Simplicidade



Um colega de trabalho relatou a cena de sua filha Camila (09)
ao chegar do colégio toda sorridente. 

- Pai, vou participar da peça no colégio 

- É, Camila, que bom! E qual será seu papel? 

- Multidão! 

Não consegui dormi nesta noite. Que simplicidade daquela garota. Que alegria contagiante e imaculada. Camila seria multidão. Seria uma figurante numa cena de poucos minutos.

Na minha lógica maneira de pensar, não cabia a felicidade de Camila ao ser chamada para ser "multidão".

É que adulto pesa, pondera, classifica. Adulto aprende palavras como maior, menor, melhor, pior. Criança, não! Para elas o importante é estar na brincadeira. Elas não atingiram a idade da vaidade. Tudo é festa desde que elas participem. Não importa cargos, status-quo. Tanto faz brincar nas areias da praia, com um garoto dos morros, ou com um burguesinho de classe média. Na hora que elas, as crianças, encontram-se,  impera sob elas o reinado da fantasia. 

E a fantasia destrói muros, constrói pontes e afina o ser para que toque uma canção de conjunto, uma canção de orquestra. 



- “Tio, vou ser multidão!" 

Ah, Camila, como tu me ensinou naquela noite. Vi em teus olhos faiscantes a importância que tu própria atribuías a tua missão. 

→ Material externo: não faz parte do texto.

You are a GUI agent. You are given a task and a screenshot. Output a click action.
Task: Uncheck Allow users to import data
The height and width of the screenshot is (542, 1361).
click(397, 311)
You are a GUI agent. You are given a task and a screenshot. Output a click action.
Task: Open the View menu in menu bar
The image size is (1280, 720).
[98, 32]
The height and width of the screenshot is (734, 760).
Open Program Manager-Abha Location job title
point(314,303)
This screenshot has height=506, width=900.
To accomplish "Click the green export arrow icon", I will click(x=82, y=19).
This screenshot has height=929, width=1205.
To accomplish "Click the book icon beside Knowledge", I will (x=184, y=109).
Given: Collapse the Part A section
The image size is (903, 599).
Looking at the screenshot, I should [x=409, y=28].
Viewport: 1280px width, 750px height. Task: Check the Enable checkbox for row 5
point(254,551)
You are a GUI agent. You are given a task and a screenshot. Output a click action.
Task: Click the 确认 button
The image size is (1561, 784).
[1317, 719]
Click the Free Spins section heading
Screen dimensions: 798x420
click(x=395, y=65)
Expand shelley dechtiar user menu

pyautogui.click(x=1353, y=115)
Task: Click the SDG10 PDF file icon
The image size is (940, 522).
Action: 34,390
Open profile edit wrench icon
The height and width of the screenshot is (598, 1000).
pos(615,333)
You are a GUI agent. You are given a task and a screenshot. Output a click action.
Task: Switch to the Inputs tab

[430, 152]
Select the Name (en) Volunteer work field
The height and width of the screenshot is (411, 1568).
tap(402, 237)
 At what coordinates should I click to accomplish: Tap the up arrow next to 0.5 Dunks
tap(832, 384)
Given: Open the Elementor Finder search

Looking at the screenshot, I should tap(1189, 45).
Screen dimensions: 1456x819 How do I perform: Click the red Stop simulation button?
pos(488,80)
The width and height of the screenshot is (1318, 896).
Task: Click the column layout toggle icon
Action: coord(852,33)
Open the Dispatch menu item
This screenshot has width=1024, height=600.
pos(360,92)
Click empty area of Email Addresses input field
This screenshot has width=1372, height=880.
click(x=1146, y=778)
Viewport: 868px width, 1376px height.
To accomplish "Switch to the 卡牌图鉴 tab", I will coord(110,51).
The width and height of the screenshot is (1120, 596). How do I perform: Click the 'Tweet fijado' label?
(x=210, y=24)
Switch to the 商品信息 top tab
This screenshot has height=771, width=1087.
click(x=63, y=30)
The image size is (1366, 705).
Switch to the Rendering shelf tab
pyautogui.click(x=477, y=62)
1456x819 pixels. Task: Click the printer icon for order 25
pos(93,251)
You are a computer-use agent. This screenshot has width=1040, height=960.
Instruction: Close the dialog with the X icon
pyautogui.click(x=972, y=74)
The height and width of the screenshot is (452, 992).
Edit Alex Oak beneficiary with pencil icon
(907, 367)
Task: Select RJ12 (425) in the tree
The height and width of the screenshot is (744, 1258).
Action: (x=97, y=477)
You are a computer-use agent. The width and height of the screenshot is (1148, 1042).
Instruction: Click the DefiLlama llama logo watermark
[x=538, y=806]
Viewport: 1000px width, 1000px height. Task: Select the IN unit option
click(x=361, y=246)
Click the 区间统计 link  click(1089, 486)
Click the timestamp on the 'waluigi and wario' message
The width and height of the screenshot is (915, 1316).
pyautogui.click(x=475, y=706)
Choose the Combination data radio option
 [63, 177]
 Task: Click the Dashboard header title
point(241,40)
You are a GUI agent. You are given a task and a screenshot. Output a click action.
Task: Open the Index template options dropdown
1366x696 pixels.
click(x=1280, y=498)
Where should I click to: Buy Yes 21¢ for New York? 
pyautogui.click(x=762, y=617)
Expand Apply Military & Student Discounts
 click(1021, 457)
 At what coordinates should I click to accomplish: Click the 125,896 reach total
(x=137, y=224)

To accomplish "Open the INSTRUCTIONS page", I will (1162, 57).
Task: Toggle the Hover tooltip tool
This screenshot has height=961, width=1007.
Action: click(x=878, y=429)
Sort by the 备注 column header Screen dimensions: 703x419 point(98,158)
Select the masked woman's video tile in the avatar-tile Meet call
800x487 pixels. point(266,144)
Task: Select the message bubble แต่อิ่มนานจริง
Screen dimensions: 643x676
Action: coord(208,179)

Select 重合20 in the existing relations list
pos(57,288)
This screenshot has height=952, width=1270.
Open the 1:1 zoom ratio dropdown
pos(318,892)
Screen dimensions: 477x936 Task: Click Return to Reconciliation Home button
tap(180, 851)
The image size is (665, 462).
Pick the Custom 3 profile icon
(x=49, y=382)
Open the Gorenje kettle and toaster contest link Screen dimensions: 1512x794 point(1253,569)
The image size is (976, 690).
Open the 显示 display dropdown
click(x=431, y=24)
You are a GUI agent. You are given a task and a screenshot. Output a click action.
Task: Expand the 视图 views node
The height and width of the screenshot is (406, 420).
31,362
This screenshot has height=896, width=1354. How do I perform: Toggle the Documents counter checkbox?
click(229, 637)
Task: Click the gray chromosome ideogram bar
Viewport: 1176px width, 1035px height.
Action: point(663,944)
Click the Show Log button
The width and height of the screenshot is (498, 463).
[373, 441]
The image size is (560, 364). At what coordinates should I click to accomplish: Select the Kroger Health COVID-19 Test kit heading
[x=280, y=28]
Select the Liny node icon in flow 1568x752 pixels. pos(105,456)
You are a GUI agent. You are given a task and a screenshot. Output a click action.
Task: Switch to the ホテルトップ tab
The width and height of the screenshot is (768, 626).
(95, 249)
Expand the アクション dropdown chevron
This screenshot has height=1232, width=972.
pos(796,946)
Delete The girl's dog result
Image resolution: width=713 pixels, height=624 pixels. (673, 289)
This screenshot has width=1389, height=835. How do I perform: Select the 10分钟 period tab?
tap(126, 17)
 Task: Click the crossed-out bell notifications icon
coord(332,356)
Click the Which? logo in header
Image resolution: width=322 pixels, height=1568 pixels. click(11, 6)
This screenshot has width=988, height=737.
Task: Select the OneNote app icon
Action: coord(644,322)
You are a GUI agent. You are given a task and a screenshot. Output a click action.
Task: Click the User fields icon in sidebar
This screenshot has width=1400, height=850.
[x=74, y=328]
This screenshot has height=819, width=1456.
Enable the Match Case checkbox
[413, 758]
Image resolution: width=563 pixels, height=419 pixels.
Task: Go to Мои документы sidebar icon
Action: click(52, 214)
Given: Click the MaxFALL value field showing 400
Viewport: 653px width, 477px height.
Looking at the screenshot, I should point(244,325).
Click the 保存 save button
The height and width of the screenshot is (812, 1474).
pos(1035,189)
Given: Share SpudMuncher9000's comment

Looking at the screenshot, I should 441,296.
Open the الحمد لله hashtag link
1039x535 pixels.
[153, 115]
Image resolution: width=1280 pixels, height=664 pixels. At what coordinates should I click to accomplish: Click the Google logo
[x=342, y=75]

Tu eras, então, inacessível a comentários dos outros. Tinha sido linda esta descoberta de teu ser. Não importava o papel na peça, o importante era estar participando, junto com o grupo, do evento. Não precisavas de avaliação de terceiros, sobre se era importante ou não a ponta que fazias para ti era a ponta mais importante do mundo, pois era única. Agente às vezes começa a construir uma imagem nossa pelo que os outros vão nos fornecendo de feedbacks. Chega a tal ponto que agente dipirona (endoida) e perde o nosso próprio referencial. Afinal, agente se acostuma e se condiciona a atribuir nossas tristezas, mazelas e limites aos outros. 

Estamos sempre a implorar afagos, carinhos e atenção. Camila não! 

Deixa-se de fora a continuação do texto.